### Data records:
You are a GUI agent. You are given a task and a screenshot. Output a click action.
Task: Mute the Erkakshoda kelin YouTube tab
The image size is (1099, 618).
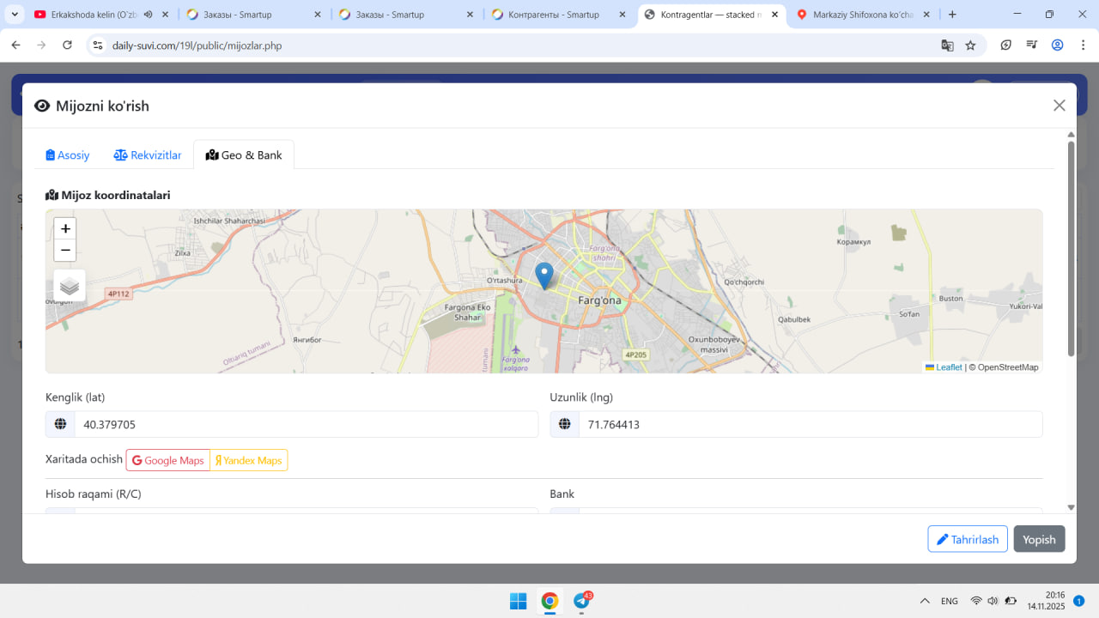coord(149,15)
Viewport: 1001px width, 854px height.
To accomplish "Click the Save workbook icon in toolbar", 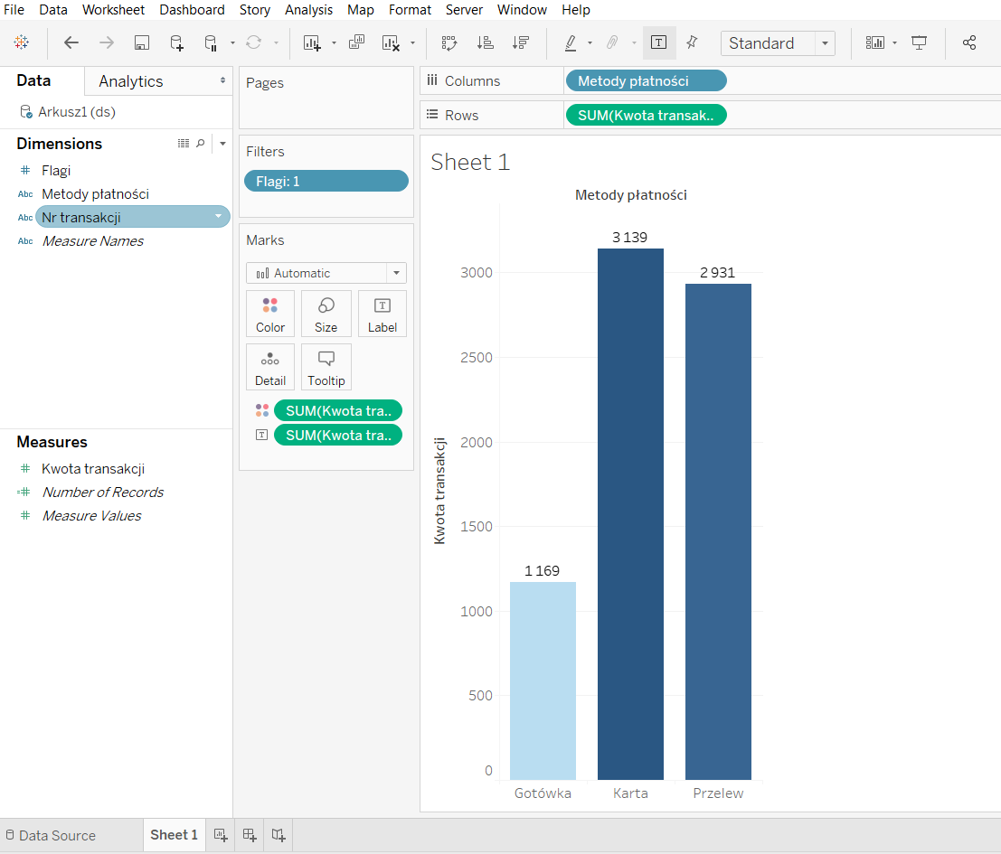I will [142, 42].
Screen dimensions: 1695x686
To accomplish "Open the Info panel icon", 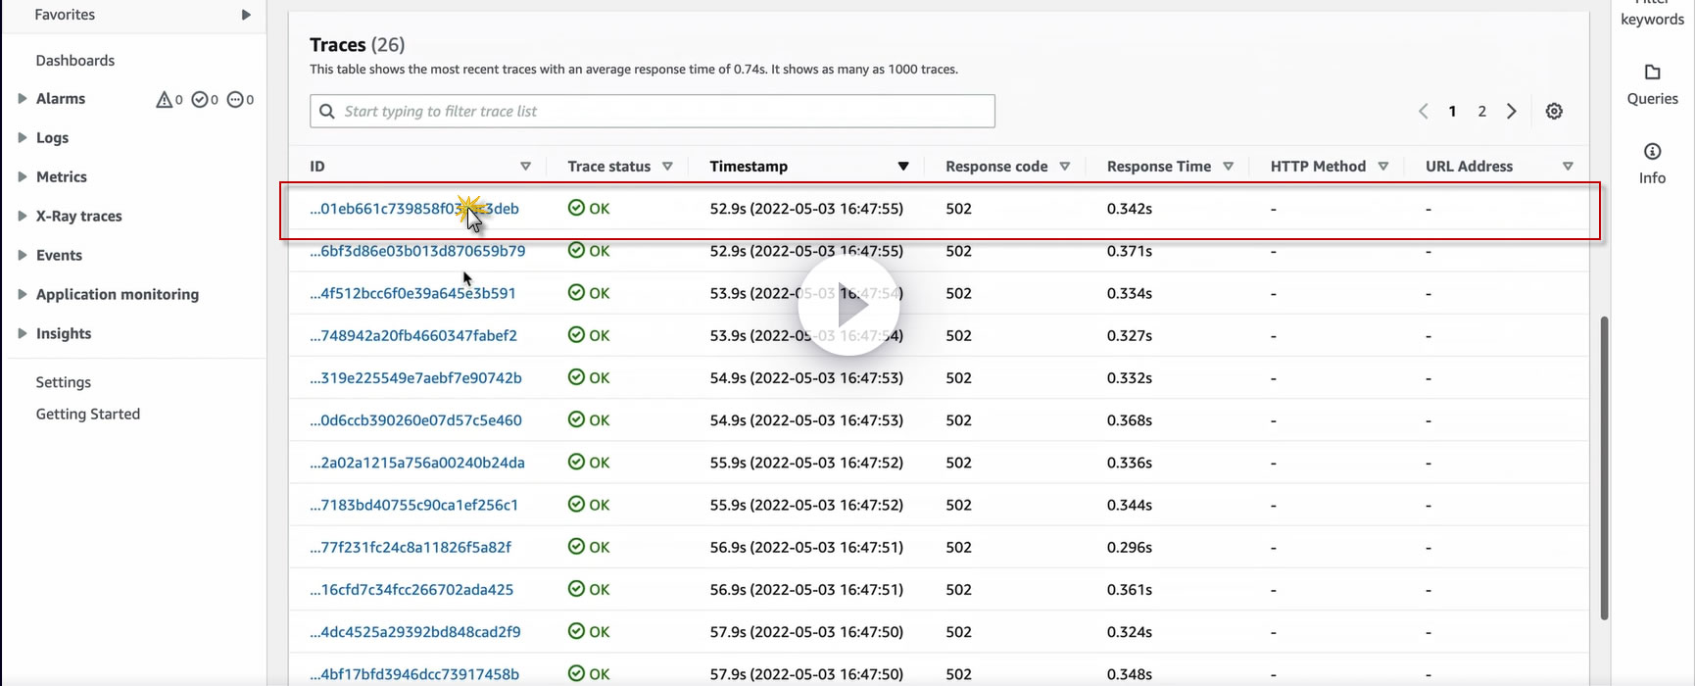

### What the task asks:
All lines from the one bearing "Screen dimensions: 1695x686" through the last line of the records, and only those, should be duplicated exactly; no picture belongs in the copy.

### Response area:
Screen dimensions: 1695x686
To accomplish "Open the Info panel icon", 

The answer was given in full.